### EXTRAIT DE PAGE
# # #

Aristocrates à quatre pattes

Comme on peut le lire dans la préface de cet ouvrage qui est plein…d’allure, les artistes dont on admire les œuvres ne sont pas des petits maîtres, loin de là. Leur connaissance approfondie des chevaux vient de ce qu’ils sont aussi cavaliers. Autant dire qu’ils savent restituer dans leur travail de sculpteur les attitudes des animaux qu’ils prennent pour modèles, de l’étalon nerveux à la calme poulinière, du pas au galop. Ils ont monté ces chevaux, sauté avec eux, galopé avec eux, chassé avec eux, ils les ont attelés, entraînés, observés, dessinés, photographiés. Avec eux, pas de ces postures au demeurant fort belles héritées de l’antique ou de l’académie mais qui semblent forcées ou idéalisées. Tout est sincère, réel, vécu.

 

Entre leurs mains, « la matière devenait vivante », note l’auteur qui étant lui-même un cavalier de haut niveau, en plus expert en art, notamment du XIXème siècle, sait comment juger ces pièces et en vérifier la justesse, mieux dit encore les aplombs.

 

Ce qui attire en effet le regard, quelque soit la pose adoptée, l’environnement choisi, ou encore la taille de la sculpture, les patines, c’est cette impression d’authenticité dans le rendu de l’instant où le cheval trotte, s’élance pour franchir l’obstacle, broute, se pointe, jusqu’à l’âne ruant et se cabrant - car l’humble baudet est aussi invité à cette exposition des « aristocrates à quatre pattes ».

# # #

### DONNÉES ENREGISTRÉES
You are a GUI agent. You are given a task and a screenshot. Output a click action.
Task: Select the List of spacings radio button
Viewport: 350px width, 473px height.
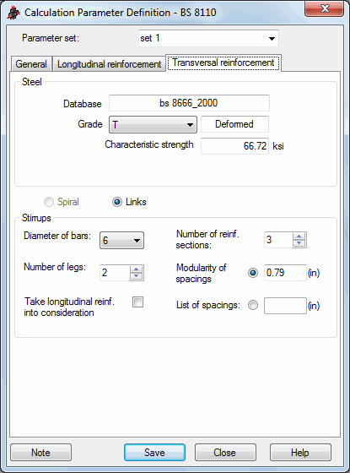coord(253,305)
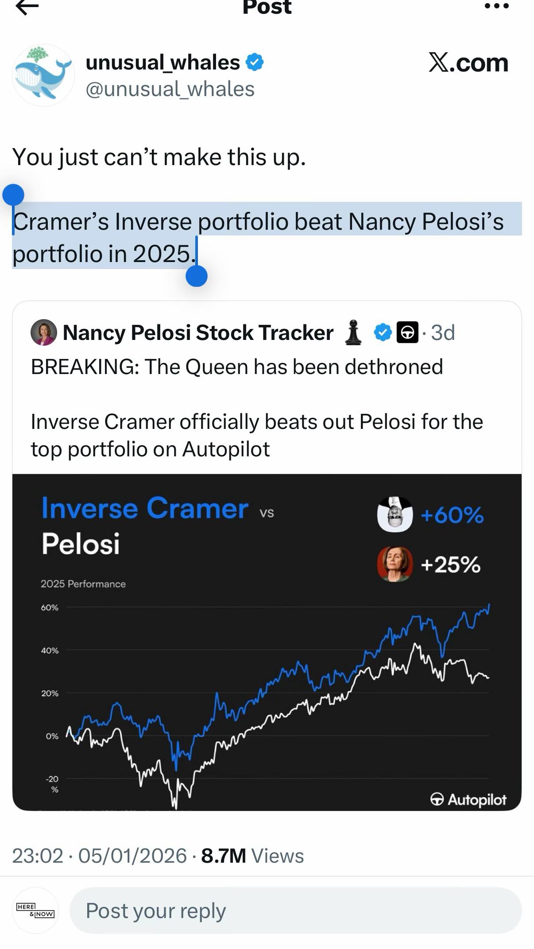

# # #

### SÉRIE DE TÂCHES
a - Traduisez en anglais cette phrase de l'extrait : « Leur connaissance approfondie des chevaux vient de ce qu’ils sont aussi cavaliers. »
b - Recopiez à l'identique tout le passage de l'extrait, depuis « Comme on peut » jusqu'à « sincère, réel, vécu. ».

### CORRIGÉ DE L'EXERCICE
a - Their in-depth knowledge of horses comes from the fact that they are also riders.

b -
Comme on peut le lire dans la préface de cet ouvrage qui est plein…d’allure, les artistes dont on admire les œuvres ne sont pas des petits maîtres, loin de là. Leur connaissance approfondie des chevaux vient de ce qu’ils sont aussi cavaliers. Autant dire qu’ils savent restituer dans leur travail de sculpteur les attitudes des animaux qu’ils prennent pour modèles, de l’étalon nerveux à la calme poulinière, du pas au galop. Ils ont monté ces chevaux, sauté avec eux, galopé avec eux, chassé avec eux, ils les ont attelés, entraînés, observés, dessinés, photographiés. Avec eux, pas de ces postures au demeurant fort belles héritées de l’antique ou de l’académie mais qui semblent forcées ou idéalisées. Tout est sincère, réel, vécu.